There are a varied number of ways that a healthcare provider will use to determine how good your child’s hearing is. These tests largely depend on the age of the child. At a particular age though, the participation of the child in understanding the procedure at hand will guide the pediatrician in choosing the behavioral test that he/she will use. Medicinal tests as well can be used to check on various ear parts that have anomalies. These in effect help the doctor prescribe the correct correctional procedure.
Hearing screening for newborns
For every newborn in the United States, a hearing screening is done prior to leaving the hospital. If the newborn does not pass in the screening test, further diagnostics are carried out to determine the cause and degree of damage on the baby’s ear(s). Some of the tests done include:
- Auditory brainstem response – The hearing test here measures the kind of response the child’s hearing nerve has to some sounds played on an earphone. The response is seen on the baby’s skin and the sticker electrodes placed strategically on the skin pick this response. The procedure is painless and usually done when the baby is asleep.
- Otoacoustic emissions – This test also involves placing special earphones in the baby’s ear. A healthy inner ear quickly responds to the sounds played through optoacoustic emissions. They are recorded through a tiny microphone in the earphone and examined. It is also harmless.
- Tympanometry – This test does not measure the degree of hearing for the child, but detects any changes in pressure in a child’s middle ear. It will also detect any fluids around the eardrum or a hole in the eardrum all of whcich can affect a child’s hearing.
Screening for infants and toddlers
Apart from the above tests, a toddler can also be introduced to visual reinforcement audiometry. In the screening, the child will be required to respond by looking at a small footage or a toy, after being exposed to a certain sound. Once a child is able to sit independently, he/she can undergo this test.

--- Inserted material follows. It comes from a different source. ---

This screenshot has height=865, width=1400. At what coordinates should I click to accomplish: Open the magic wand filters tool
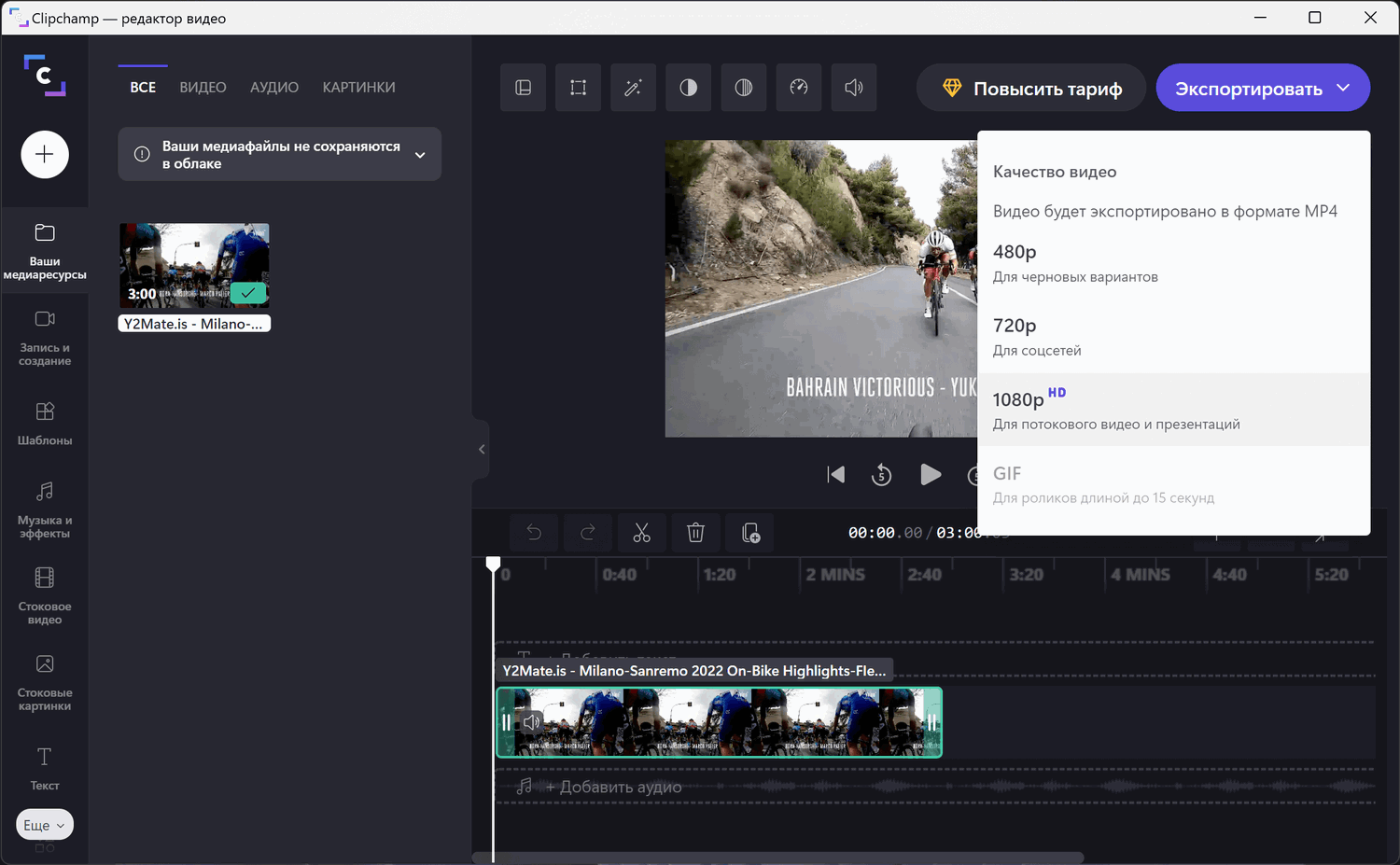tap(634, 88)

It is recommended for children aged 6 months to 30 months.
Screening for preschoolers
Apart from the tests listed above, you can as well administer conditioned play audiometry screening for a child at this age. Here, the child is compelled to respond to sounds though playing simple games, which may include building a tower or throwing a ball. At this level, the child’s cooperation is required. Any child between 2 and a half and 4 years can undergo this kind of screening.
Screening for the school-going kids
The hearing test done for a school-going child has some similarities with the test done on adults. It is called conventional audiometry. However, the tests mentioned above can as well be done on a school going child, depending on his/her response to the procedures. Just like the above tests, the person is asked to respond to a command given through earphones he is wearing (e.g. raise your hand if you hear a beep).children who are 4 years and above can be taken through this test.